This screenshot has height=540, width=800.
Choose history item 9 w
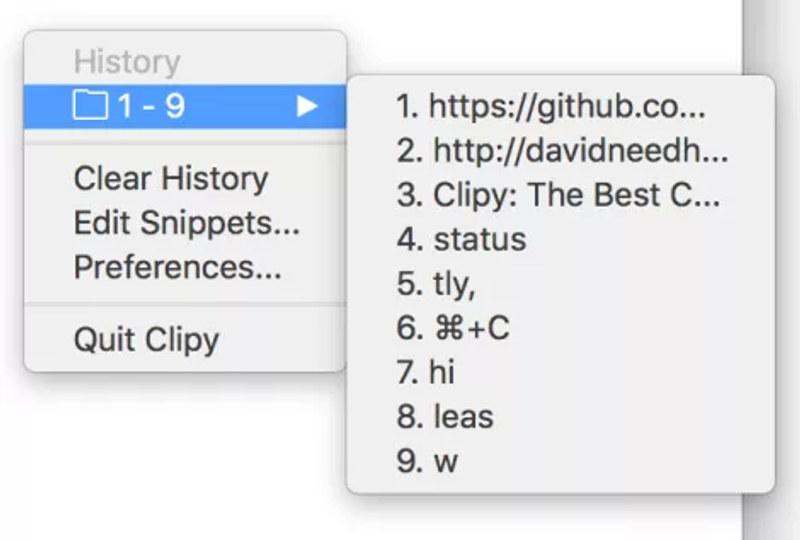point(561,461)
○ ○ ○
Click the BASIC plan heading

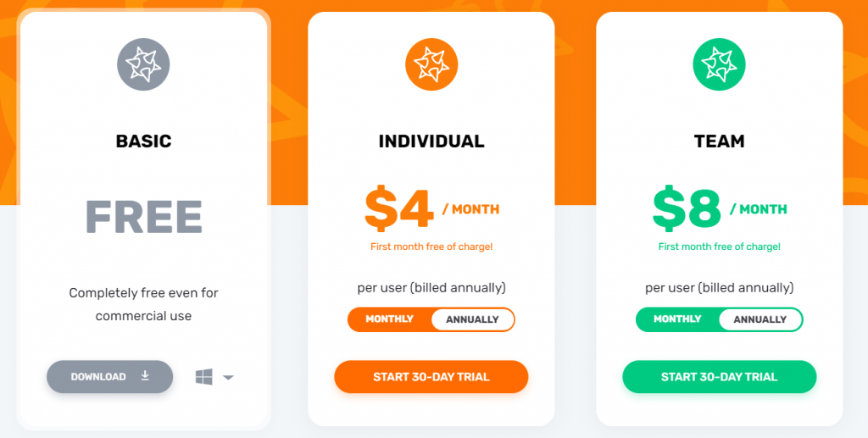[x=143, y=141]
○ ○ ○
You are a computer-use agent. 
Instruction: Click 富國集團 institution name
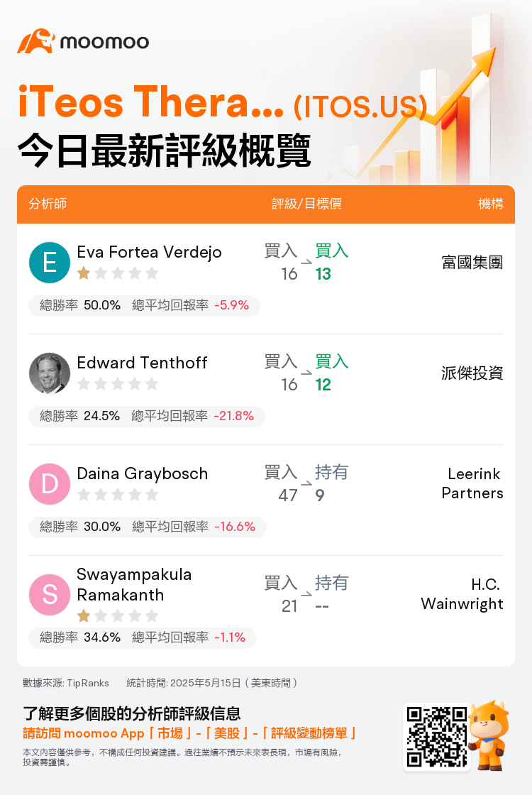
○ ○ ○
_Task directions:_ From the records above, print exactly the lines that run from the line with "You are a computer-use agent." to the line with "Instruction: Click 富國集團 institution name", inclusive.

_Result:_
You are a computer-use agent. 
Instruction: Click 富國集團 institution name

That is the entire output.